7. Il appartient au juge du plein contentieux, lorsqu’il est saisi d’une contestation dirigée contre une autorisation unique, d’en apprécier la légalité au regard des règles de procédure applicables à la date de délivrance de ces autorisations. S’agissant d’une demande d’autorisation dont il a été accusé réception le 10 juin 2016, sont applicables, en vertu du 2° de l’article 15 précité de l’ordonnance du 26 janvier 2017, les règles de procédure prévues par les dispositions législatives et réglementaire dans leur rédaction antérieure à l’entrée en vigueur de cette ordonnance. Il en est de même pour l’autorisation de défrichement prévue par l’article L. 341-3 du code forestier dont le dossier a été reçu le 27 septembre 2016.

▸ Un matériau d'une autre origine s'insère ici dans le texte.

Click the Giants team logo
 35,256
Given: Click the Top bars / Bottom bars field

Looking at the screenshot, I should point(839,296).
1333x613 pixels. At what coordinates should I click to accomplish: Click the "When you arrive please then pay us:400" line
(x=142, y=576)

8. Il appartient en revanche au juge du plein contentieux d’apprécier le respect des règles de fond régissant l’installation au regard des circonstances de fait et de droit en vigueur à la date à laquelle il se prononce.
En ce qui concerne la légalité externe :
S’agissant de la motivation de l’arrêté :
9. Aux termes du I de l’article L. 122-1-1 du code de l’environnement, dans sa rédaction alors applicable :  » (…) La décision de l’autorité compétente est motivée au regard des incidences notables du projet sur l’environnement. Elle précise les prescriptions que devra respecter le maître d’ouvrage ainsi que les mesures et caractéristiques du projet destinées à éviter ou réduire et, si possible, compenser les effets négatifs notables. Elle précise également les modalités du suivi des incidences du projet sur l’environnement ou la santé humaine (…) « .

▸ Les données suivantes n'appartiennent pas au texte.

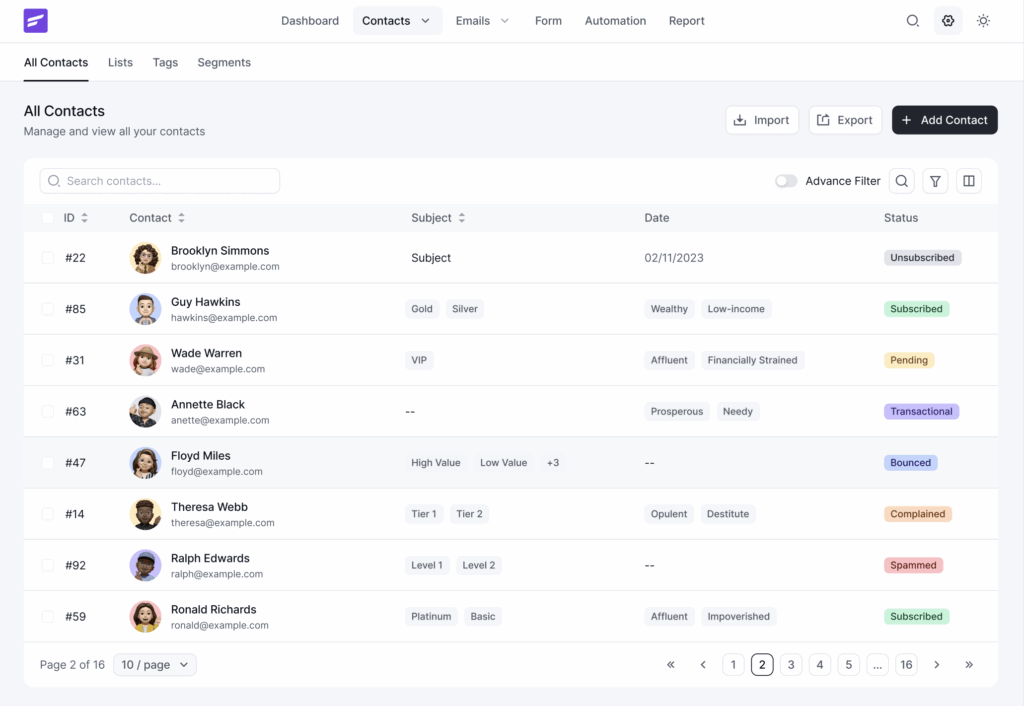Click the Export icon button
The width and height of the screenshot is (1024, 706).
coord(826,119)
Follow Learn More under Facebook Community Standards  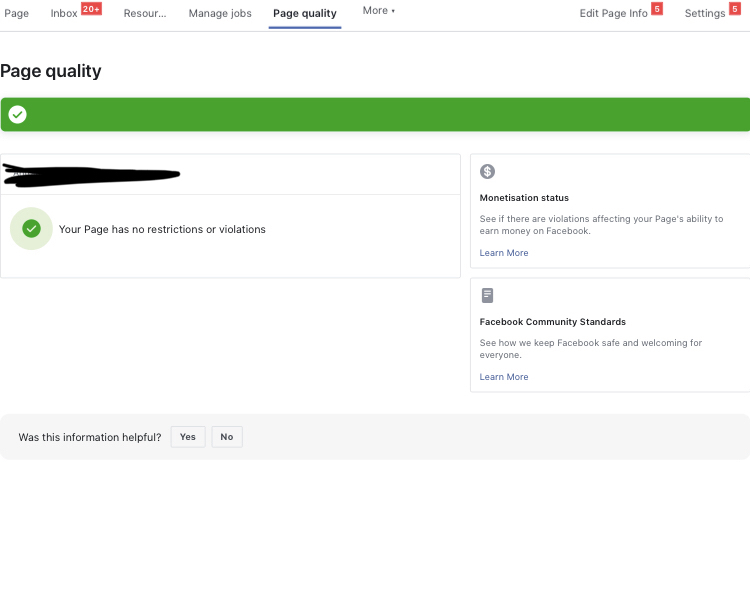point(504,377)
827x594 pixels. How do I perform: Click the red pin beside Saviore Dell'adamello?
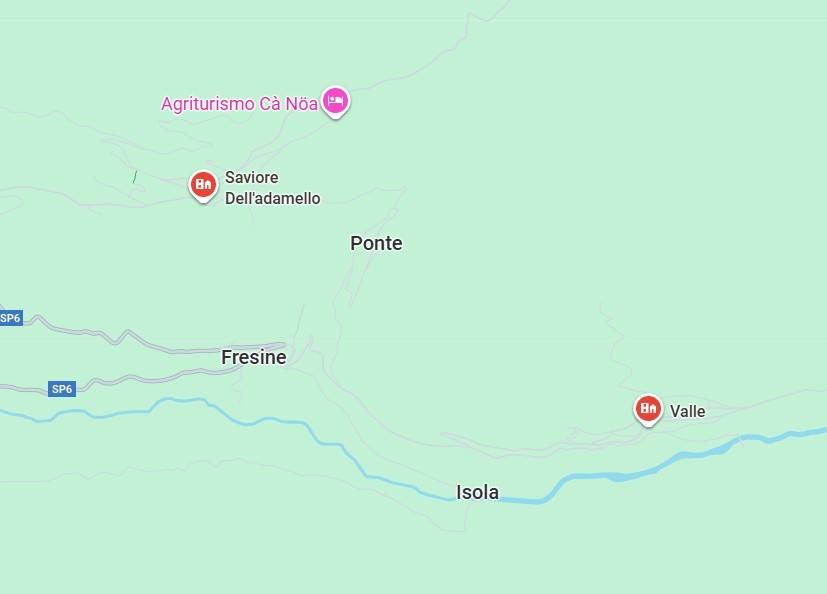coord(203,186)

10. Il résulte des motifs de l’arrêté attaqué que les incidences du projet sur l’environnement sont prises en compte par les prescriptions qu’il comporte. Le titre 3 prévoit des prescriptions particulières au titre de la loi sur l’eau, et notamment des mesures de suivi, d’évitement, de réduction et de compensation des incidences. Le titre 4 prévoit des prescriptions particulières au titre du défrichement, et notamment des mesures de suivi et de compensation des incidences. Dans ces conditions, l’arrêté attaqué satisfait à la motivation exigée par les dispositions de l’article L. 122-1-1 du code de l’environnement.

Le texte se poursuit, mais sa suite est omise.